Now, other intelligence agencies will be able to search directly through raw repositories of communications intercepted by the N.S.A. and then apply such rules for “minimizing” privacy intrusions.
“This is not expanding the substantive ability of law enforcement to get access to signals intelligence,” said Robert S. Litt, the general counsel to Mr. Clapper. “It is simply widening the aperture for a larger number of analysts, who will be bound by the existing rules.”
But Patrick Toomey, a lawyer for the American Civil Liberties Union, called the move an erosion of rules intended to protect the privacy of Americans when their messages are caught by the N.S.A.’s powerful global collection methods. He noted that domestic internet data was often routed or stored abroad, where it may get vacuumed up without court oversight.
“Rather than dramatically expanding government access to so much personal data, we need much stronger rules to protect the privacy of Americans,” Mr. Toomey said. “Seventeen different government agencies shouldn’t be rooting through Americans’ emails with family members, friends and colleagues, all without ever obtaining a warrant.”

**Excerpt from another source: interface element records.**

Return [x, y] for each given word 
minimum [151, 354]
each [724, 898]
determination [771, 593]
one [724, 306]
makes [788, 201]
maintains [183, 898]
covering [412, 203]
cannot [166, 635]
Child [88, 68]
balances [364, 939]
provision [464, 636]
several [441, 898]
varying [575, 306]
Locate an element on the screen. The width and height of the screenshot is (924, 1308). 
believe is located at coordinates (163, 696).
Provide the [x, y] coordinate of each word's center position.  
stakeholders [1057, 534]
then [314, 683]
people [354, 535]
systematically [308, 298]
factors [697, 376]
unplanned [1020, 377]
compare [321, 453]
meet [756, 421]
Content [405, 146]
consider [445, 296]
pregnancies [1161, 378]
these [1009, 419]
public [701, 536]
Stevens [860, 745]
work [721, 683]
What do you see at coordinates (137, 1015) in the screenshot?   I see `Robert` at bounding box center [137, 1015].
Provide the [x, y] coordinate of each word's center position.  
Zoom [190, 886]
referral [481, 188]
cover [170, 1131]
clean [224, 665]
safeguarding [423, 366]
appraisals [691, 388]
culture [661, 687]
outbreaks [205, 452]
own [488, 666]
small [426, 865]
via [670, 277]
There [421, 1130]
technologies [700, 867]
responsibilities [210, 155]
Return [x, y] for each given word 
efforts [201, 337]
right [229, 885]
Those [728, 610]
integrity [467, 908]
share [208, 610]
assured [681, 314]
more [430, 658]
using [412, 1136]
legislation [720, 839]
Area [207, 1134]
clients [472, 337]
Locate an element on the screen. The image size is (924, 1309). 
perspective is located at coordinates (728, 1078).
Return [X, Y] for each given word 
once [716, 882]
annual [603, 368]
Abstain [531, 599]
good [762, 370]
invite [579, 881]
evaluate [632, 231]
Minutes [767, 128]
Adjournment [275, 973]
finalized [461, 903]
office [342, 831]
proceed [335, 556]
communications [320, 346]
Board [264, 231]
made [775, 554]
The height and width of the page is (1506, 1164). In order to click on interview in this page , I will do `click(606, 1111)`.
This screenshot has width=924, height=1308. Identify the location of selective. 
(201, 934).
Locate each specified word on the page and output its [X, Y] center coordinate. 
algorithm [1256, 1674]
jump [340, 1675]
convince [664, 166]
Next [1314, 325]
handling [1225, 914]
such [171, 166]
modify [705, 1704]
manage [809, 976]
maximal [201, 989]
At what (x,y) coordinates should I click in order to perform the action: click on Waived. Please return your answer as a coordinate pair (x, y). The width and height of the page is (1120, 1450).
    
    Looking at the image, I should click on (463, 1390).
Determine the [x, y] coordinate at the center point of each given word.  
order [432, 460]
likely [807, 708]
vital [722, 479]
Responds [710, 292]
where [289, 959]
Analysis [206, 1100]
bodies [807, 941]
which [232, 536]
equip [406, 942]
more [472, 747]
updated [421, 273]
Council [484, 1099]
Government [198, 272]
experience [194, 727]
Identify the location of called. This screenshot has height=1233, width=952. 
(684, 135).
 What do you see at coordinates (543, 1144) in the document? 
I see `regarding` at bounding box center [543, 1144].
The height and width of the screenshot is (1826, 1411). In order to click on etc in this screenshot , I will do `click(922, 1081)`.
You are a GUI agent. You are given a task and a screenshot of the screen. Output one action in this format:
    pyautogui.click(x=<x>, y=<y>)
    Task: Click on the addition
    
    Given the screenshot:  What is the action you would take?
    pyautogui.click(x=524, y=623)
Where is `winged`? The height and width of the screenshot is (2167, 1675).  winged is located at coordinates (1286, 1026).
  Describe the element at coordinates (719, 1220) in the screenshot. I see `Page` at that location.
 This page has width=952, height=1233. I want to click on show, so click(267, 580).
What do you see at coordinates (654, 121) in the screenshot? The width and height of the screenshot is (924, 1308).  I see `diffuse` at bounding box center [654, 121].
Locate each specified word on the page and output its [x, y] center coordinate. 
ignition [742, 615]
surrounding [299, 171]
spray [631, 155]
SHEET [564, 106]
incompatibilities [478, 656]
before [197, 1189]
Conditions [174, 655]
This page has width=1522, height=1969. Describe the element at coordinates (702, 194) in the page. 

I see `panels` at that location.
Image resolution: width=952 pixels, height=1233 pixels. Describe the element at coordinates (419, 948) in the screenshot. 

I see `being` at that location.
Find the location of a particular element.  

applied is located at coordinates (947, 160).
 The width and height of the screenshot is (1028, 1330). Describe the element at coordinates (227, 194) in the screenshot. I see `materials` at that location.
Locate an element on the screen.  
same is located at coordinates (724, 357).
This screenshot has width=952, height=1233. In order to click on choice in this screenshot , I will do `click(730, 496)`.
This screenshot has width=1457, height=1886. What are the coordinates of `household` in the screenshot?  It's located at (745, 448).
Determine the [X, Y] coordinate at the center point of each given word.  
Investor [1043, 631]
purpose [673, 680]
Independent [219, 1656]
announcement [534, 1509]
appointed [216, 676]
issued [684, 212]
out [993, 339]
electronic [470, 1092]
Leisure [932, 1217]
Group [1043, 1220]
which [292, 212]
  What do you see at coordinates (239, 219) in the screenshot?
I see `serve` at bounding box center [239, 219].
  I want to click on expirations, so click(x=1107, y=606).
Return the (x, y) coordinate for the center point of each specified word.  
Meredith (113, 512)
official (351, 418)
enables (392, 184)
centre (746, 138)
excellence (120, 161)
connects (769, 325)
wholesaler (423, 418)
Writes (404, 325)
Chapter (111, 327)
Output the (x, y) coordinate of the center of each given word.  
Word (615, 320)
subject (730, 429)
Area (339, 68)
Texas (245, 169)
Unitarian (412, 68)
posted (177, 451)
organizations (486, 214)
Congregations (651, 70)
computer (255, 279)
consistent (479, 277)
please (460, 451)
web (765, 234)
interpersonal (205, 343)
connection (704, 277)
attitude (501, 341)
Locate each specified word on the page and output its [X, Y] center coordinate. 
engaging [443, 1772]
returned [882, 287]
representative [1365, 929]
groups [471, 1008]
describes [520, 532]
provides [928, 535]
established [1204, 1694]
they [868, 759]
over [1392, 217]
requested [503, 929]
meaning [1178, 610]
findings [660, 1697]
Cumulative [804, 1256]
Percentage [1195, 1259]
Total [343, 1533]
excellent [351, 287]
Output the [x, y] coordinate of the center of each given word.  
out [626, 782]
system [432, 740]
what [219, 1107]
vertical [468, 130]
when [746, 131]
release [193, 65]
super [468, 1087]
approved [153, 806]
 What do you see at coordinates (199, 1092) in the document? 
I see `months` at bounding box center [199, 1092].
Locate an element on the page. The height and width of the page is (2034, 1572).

The N.S.A. has been required to apply similar privacy protections to foreigners’ information since early 2014, an unprecedented step that President Obama took after the disclosures of N.S.A. documents by the former intelligence contractor Edward J. Snowden. The other intelligence agencies will now have to follow those rules, too.
Under the new system, agencies will ask the N.S.A. for access to specific surveillance feeds, making the case that they contain information relevant and useful to their missions. The N.S.A. will grant requests it deems reasonable after considering factors like whether large amounts of Americans’ private information might be included and, if so, how damaging or embarrassing it would be if that information were “improperly used or disclosed.”
The move is part of a broader trend of tearing down bureaucratic barriers to sharing intelligence between agencies that dates back to the aftermath of the terrorist attacks of Sept. 11, 2001. In 2002, the Foreign Intelligence Surveillance Court secretly began permitting the N.S.A., the F.B.I. and the C.I.A. to share raw intercepts gathered domestically under the Foreign Intelligence Surveillance Act.
After Congress enacted the FISA Amendments Act which legalized warrantless surveillance on domestic soil so long as the target is a foreigner abroad, even when the target is communicating with an American the court permitted raw sharing of emails acquired under that program, too.
In July 2008, the same month Congress passed the FISA Amendments Act, President George W. Bush modified Executive Order 12333, which sets rules for surveillance that domestic wiretapping statutes do not address, including techniques that vacuum up vast amounts of content without targeting anybody.
There is a parallel debate about the FISA Amendments Act’s warrantless surveillance program. National security analysts sometimes search that act’s repository for Americans’ information, as do F.B.I. agents working on ordinary criminal cases. Critics call this the “backdoor search loophole,” and some lawmakers want to require a warrant for such searches.
By contrast, the 12333 sharing procedures allow analysts, including those at the F.B.I., to search the raw data using an American’s identifying information only for the purpose of foreign intelligence or counterintelligence investigations, not for ordinary criminal cases. And they may do so only if one of several other conditions are met, such as a finding that the American is an agent of a foreign power.
However, under the rules, if analysts stumble across evidence that an American has committed any crime, they will send it to the Justice Department.
The limits on using Americans’ information gathered under Order 12333 do not apply to metadata: logs showing who contacted whom, but not what they said. Analysts at the intelligence agencies may study social links between people, in search of hidden associates of known suspects, “without regard to the location or nationality of the communicants.”